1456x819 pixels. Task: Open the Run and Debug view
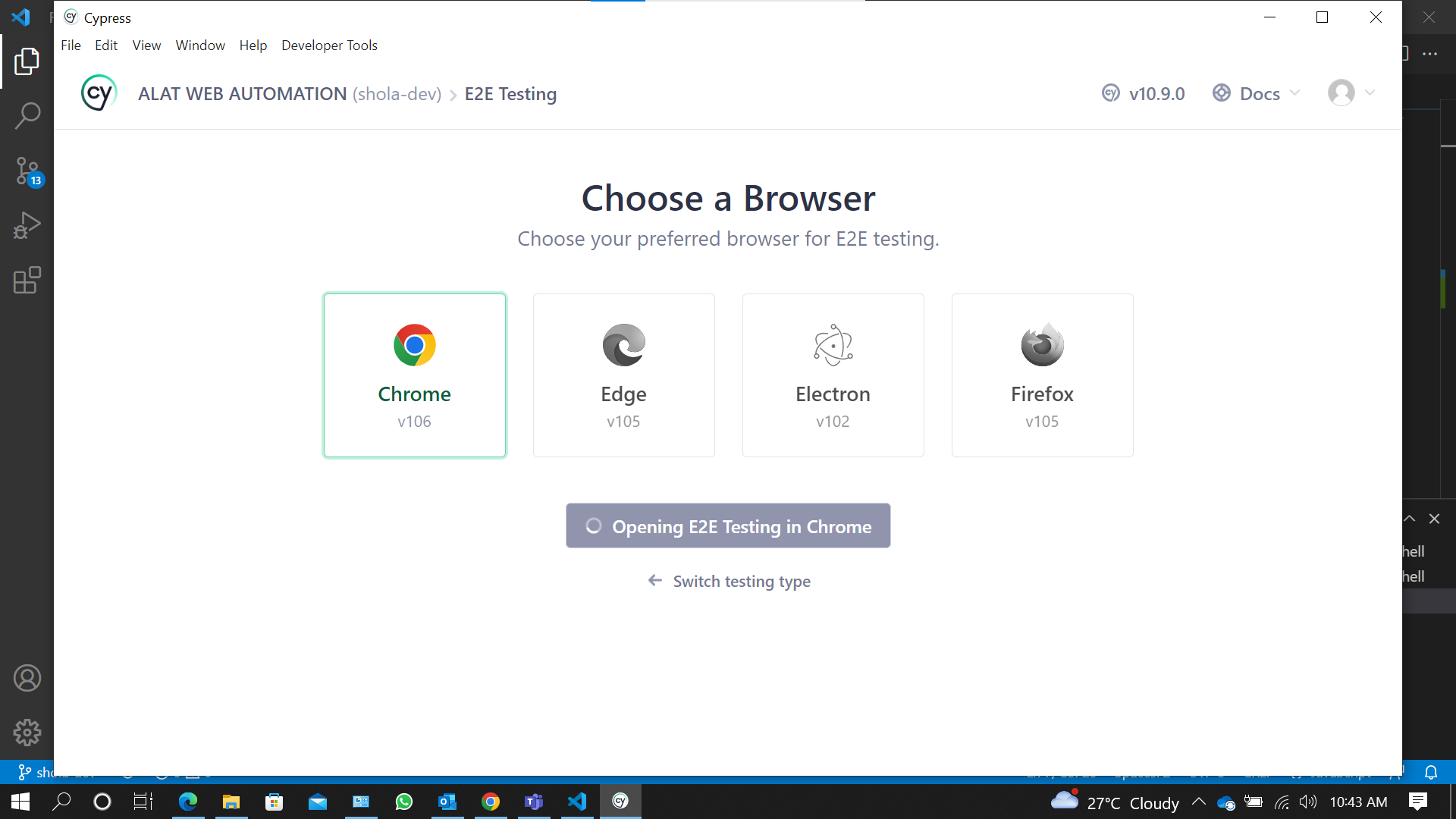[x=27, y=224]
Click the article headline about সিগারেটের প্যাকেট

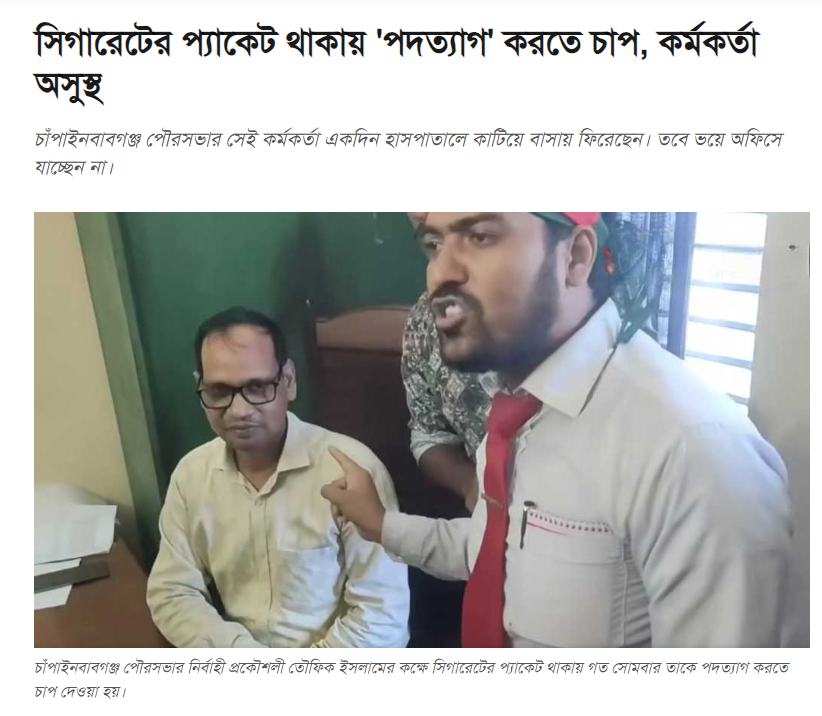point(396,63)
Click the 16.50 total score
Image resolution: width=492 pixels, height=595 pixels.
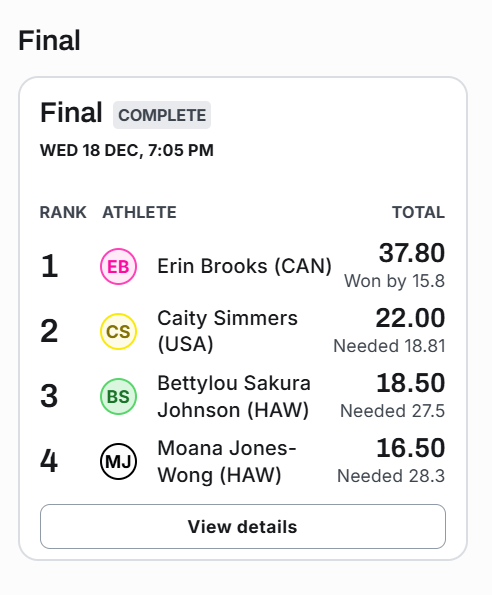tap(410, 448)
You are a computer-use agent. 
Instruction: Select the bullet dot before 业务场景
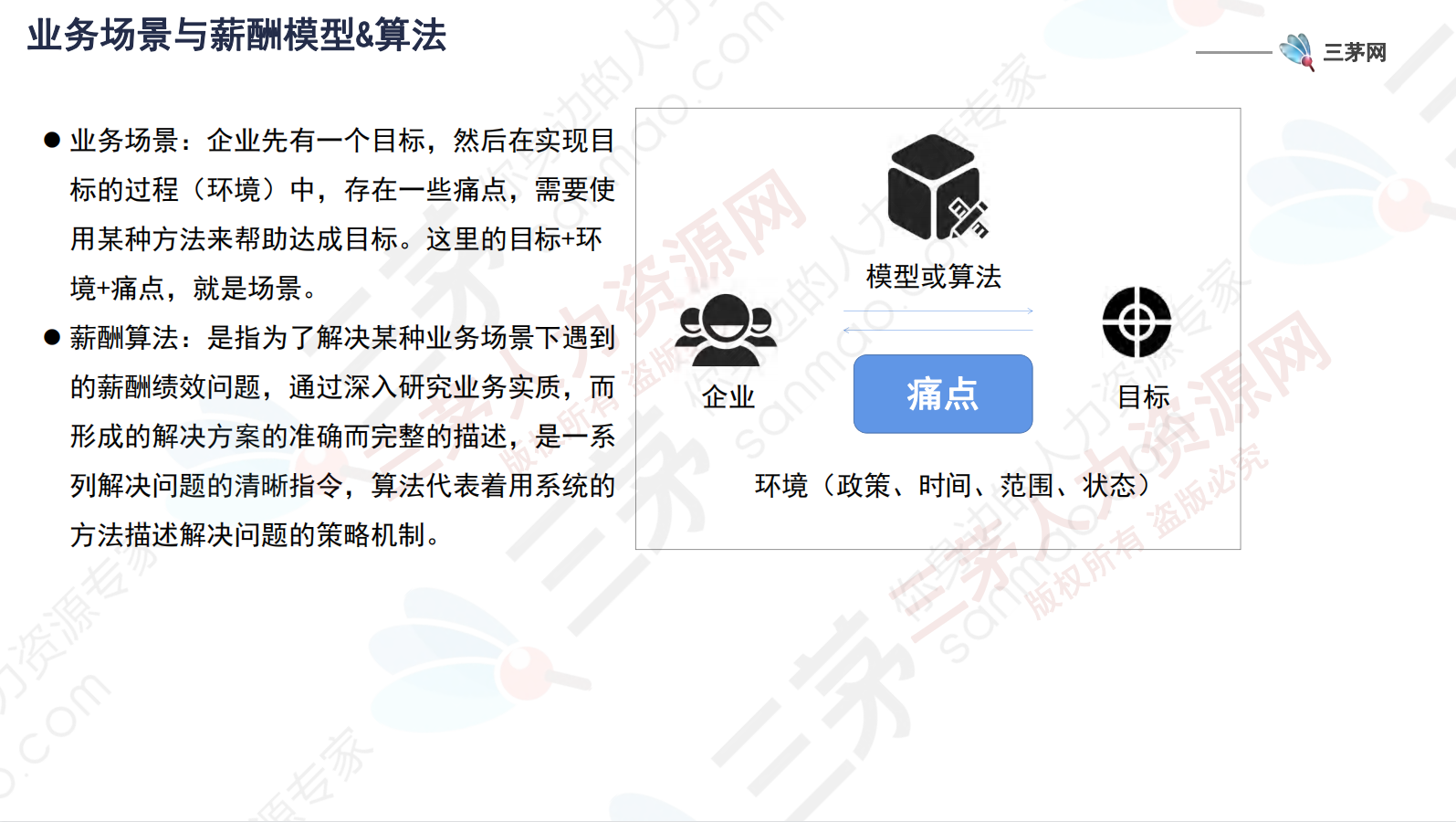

________________

Copy the records above word for word, without the pictures.

1456x819 pixels. Task: Open the Run and Debug view
[x=27, y=224]
Click the article headline about সিগারেটের প্যাকেট

point(396,63)
Click the 16.50 total score
Image resolution: width=492 pixels, height=595 pixels.
tap(410, 448)
You are a computer-use agent. 
Instruction: Select the bullet dot before 业务场景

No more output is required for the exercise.